State oil company YPF is particularly feeling the effects. The firm has been the leading driver of growth in the Vaca Muerta basin, working in collaboration with several international joint partners including Malaysian state oil firm Petronas and Chevron.
Diminished physical demand, resulting from the Covid-19 pandemic, is compounding low oil prices and forcing YPF into significant production cuts. “YPF has slashed its budget and activity in order to preserve cash,” says Muhammed Ghulam, senior associate at US bank Raymond James. “The company has started to shut-in production, including a 50pc cut at its flagship Loma Campana project.”
YPF’s refinery utilisation has plummeted by around 30-40pc. The economic lockdown is destroying fuel demand, which in turn is forcing YPF to shun crude purchases from other producers. “Almost all producers are shutting down wells and fields,” says Santiago Wesenack, head of equity research at Argentinian broker AR Partners. “Some spot sales are down at $18-20/bl, and at that price the full-scale development of Vaca Muerta becomes a question mark.”
The economic impact is also raising concerns over YPF’s ability to meet debt repayments.
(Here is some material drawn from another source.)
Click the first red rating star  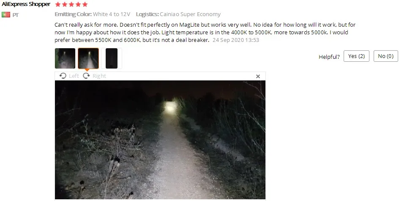click(x=58, y=4)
Over the next 12 months, large debt maturities are due, which, if the downturn persists, could force YPF into further capex cuts to conserve cash.
And it could be a vicious circle—subsequent lower activity would then hurt revenues and make it even tougher to meet the debt payments. YPF might even have to go its state owner with cap in hand, while Argentina is already struggling to repay its own record sovereign debts.
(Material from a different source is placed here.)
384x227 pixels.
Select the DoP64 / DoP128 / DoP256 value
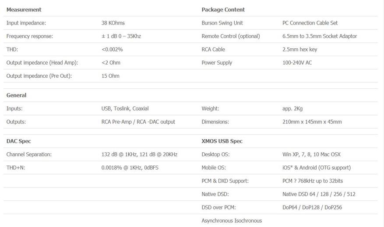click(312, 207)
“The full-scale development of Vaca Muerta becomes a question mark” Wesenack, AR Partners
One option the government is considering is a return to price controls. To protect the domestic oil sector and stave off bankruptcies, local crude at the pump would be set at $45/bl, rather than pegging crude to the standard price of Brent.
Successive governments previously implemented this tactic to help subsidise the growth of the Vaca Muerta and encourage foreign investment. “Provinces are asking the government for a minimum price for crude,” says Lisa Viscidi, director of the energy, climate change and extractive industries programme at US think-tank Inter-American Dialogue. “Subsidies would mean companies stay, hoping that the oil price recovers.”
But the spread between an artificial domestic price and the international market could be significant until global demand recovers substantially, raising question marks over the government’s ability to fund such a policy. Argentina failed to make a $503mn payment on 22 April after bondholders rejected a government proposal, made just days before, to restructure $83bn in total foreign debt. The development leaves the country on the verge of another default, just months after the IMF issued a record $57bn bailout loan.
Argentina’s financial uncertainty, together with perceived political risk—following the return to government of ex-president Cristina Kirchner—will significantly affect investor interest. And producers already operating in the shale patch may face material bankruptcy risk. “The smaller E&Ps need to go into survival mode and do their best to ride this out,” says Ruaraidh Montgomery, director at Latin American research consultancy Welligence Analytics.
Argentina’s financial recovery was always contingent on the growth of the domestic oil and gas sector. The government ultimately hoped to target the LNG market with more gas evacuation capacity and a new LNG terminal for exports.
But that ambition will almost certainly be delayed, and potentially pushed back years, with bottomed out prices and little investor interest in hefty upfront costs. “The biggest challenge is financing, and that will only get tougher,” says Montgomery. “Argentina has the gas resource to support large-scale LNG exports, but its history of macroeconomic volatility, political instability, and frequent market intervention will make it difficult to secure financing.”